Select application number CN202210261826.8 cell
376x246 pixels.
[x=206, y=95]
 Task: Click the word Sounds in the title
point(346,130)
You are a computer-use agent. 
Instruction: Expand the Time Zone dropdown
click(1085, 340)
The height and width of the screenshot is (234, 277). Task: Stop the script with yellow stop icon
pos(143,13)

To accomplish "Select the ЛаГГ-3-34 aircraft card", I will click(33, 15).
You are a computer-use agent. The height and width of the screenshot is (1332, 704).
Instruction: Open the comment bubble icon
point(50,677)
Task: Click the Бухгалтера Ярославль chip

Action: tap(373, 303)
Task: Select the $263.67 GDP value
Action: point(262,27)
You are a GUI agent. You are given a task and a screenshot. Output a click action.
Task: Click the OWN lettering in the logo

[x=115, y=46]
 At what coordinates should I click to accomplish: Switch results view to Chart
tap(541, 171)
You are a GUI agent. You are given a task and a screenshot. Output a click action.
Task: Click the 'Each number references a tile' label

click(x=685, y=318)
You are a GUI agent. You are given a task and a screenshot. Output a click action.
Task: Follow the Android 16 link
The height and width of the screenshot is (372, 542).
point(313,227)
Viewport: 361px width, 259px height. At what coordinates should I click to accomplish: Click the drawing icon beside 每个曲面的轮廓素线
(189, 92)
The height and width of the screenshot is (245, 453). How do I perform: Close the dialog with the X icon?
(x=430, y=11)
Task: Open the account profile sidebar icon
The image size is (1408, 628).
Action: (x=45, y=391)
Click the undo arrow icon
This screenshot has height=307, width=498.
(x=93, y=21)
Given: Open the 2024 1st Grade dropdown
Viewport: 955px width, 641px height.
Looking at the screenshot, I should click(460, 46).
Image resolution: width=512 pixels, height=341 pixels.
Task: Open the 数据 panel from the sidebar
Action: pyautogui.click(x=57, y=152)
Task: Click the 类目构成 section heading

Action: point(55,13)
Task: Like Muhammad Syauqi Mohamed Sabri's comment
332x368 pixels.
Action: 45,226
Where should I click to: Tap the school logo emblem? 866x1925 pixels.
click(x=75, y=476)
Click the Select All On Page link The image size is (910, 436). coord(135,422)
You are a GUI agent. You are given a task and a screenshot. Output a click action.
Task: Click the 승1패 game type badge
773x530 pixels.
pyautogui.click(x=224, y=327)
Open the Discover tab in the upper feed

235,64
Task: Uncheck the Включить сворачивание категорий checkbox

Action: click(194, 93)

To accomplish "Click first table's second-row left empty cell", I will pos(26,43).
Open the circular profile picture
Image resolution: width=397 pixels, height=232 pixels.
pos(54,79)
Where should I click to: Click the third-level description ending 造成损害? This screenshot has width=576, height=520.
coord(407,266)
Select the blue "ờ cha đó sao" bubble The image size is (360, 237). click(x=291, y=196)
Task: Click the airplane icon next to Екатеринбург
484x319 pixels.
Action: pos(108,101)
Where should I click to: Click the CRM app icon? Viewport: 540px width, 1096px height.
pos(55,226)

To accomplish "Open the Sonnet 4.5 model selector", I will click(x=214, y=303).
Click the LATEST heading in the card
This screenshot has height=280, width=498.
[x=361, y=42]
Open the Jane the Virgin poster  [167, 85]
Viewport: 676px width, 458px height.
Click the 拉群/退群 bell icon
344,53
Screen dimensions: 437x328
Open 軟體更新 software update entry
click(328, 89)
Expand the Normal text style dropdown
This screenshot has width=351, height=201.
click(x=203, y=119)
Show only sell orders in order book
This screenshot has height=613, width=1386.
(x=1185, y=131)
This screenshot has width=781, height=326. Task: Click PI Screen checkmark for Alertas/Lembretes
----
The lines above from the one with "Viewport: 361px width, 259px" through the one with "Task: Open the account profile sidebar icon" are to be duplicated exactly, ends included, with nothing added.

#### [Output]
Viewport: 361px width, 259px height. At what coordinates should I click to accomplish: Click the drawing icon beside 每个曲面的轮廓素线
(189, 92)
The height and width of the screenshot is (245, 453). How do I perform: Close the dialog with the X icon?
(x=430, y=11)
Task: Open the account profile sidebar icon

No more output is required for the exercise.